Students’ competency-based development is at the core of their future professionalism – creating grounds for their future professional development and careers. As is known, competency-based approach differs from the skills-based approach with its dynamism and integrity, with the development of dynamic capabilities to solve real-life problems and to find both common and uncommon solutions, which is particularly important for tourism and hospitality professionals.

Having much in common, the national tourism industries differ from country to country in many aspects – the working environment, corporate management, working traditions and national specificity (like siesta hours in Spain). Academic mobility helps to understand the national working conditions of the tourism industries in different countries in Europe and beyond, to develop working ties and grounds for future businesses and international partnerships, and, on the other hand – to develop benchmarking, identify best practices and improve the national systems of higher education including applied education (e.g. for tourism and hospitality industries).

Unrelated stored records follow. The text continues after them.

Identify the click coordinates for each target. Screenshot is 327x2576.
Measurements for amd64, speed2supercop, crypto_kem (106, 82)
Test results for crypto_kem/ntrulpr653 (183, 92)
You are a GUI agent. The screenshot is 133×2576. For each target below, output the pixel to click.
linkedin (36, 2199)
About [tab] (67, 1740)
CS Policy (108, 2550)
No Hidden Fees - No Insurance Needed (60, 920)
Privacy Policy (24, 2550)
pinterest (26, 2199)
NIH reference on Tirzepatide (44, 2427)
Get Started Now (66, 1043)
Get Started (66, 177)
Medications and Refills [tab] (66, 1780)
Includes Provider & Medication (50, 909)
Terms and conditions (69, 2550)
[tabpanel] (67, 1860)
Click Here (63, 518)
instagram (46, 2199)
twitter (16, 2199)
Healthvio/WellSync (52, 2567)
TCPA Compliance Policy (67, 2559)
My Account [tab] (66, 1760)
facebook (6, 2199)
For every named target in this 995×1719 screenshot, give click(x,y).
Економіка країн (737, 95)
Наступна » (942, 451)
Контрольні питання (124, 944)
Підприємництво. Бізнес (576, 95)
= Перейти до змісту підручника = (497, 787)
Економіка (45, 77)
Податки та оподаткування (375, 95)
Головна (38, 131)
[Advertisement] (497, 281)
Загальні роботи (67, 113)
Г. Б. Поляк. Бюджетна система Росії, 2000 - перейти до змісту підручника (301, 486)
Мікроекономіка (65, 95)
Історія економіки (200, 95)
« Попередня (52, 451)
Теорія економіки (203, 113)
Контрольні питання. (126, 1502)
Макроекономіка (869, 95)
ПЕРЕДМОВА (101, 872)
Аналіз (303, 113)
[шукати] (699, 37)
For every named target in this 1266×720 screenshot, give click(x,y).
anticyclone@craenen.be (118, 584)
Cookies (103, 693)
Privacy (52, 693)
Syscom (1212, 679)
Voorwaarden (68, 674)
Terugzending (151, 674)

Internationalisation of higher education is one the streamlines within the Bologna process assuming the creation of an all-European system of academic mobility, which, on the one hand is to improve the national higher education systems and on the other – to give new opportunities to university students. The authors consider the advantages of internationalization, as well as identify some deeply rooted problems and offer possible solutions basing on their vast experience as an applied university top-managers.

The presentation considers the experience of Moscow State Institute for Tourism Industry and its international partners including several universities in Finland and Italy.
Applied higher education, tourism and hospitality industries, academic mobility, national specificity, benchmarking.